§ Text extract:
################
As Brian Hannaford watches video of his youngest son, Christopher, happily gathering wood on the shore of Harrison Lake, B.C., his eyes tear up and his voice shakes.
“That’s it — the last I’ll see of him,” he said Wednesday sitting across from his other son, Jonathan, in their Goulds home.
“He looks alright there. … Miracles do happen. But I don’t think so. I hope for him to be alive, but I really think he is gone. It’s a hard thing to deal with, I guarantee you.”
Christopher, 28, a carpenter in Surrey, B.C., went to Harrison Lake on Labour Day weekend to camp and fish with two buddies, his uncle Keith Barnes and Barnes’ girlfriend.
Christopher vanished sometime after 11:30 p.m. Saturday and is feared drowned in the undertow of the lake and the namesake river that comes from it and feeds into the Fraser River several kilometres away.
“We have quite a few deaths a year,” said Agassiz RCMP Const. Josh Roda.
While Brian was upset to learn search and rescue had called off a search Sunday evening, Roda said RCMP continued its search each day.
Wednesday, search and rescue was out again with the RCMP dive team working on the river and lake with sonar equipment.
As of press time, the dive team was still out. A helicopter had flown the length of the river, but no evidence of Christopher has turned up.
################
§ Provided material:
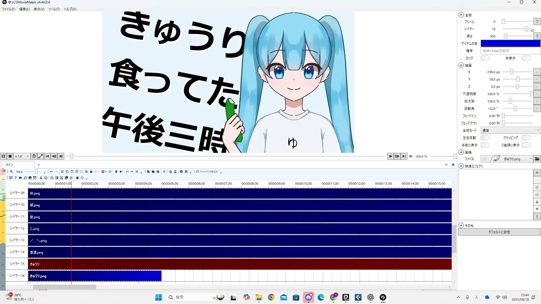Click the デフォルトに設定 button
Image resolution: width=541 pixels, height=304 pixels.
(x=499, y=232)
################
§ What you should do: Reproduce the news article above about Christopher Hannaford's disappearance at Harrison Lake word for word, from its first sentence to its last.

§ Complete response:
As Brian Hannaford watches video of his youngest son, Christopher, happily gathering wood on the shore of Harrison Lake, B.C., his eyes tear up and his voice shakes.
“That’s it — the last I’ll see of him,” he said Wednesday sitting across from his other son, Jonathan, in their Goulds home.
“He looks alright there. … Miracles do happen. But I don’t think so. I hope for him to be alive, but I really think he is gone. It’s a hard thing to deal with, I guarantee you.”
Christopher, 28, a carpenter in Surrey, B.C., went to Harrison Lake on Labour Day weekend to camp and fish with two buddies, his uncle Keith Barnes and Barnes’ girlfriend.
Christopher vanished sometime after 11:30 p.m. Saturday and is feared drowned in the undertow of the lake and the namesake river that comes from it and feeds into the Fraser River several kilometres away.
“We have quite a few deaths a year,” said Agassiz RCMP Const. Josh Roda.
While Brian was upset to learn search and rescue had called off a search Sunday evening, Roda said RCMP continued its search each day.
Wednesday, search and rescue was out again with the RCMP dive team working on the river and lake with sonar equipment.
As of press time, the dive team was still out. A helicopter had flown the length of the river, but no evidence of Christopher has turned up.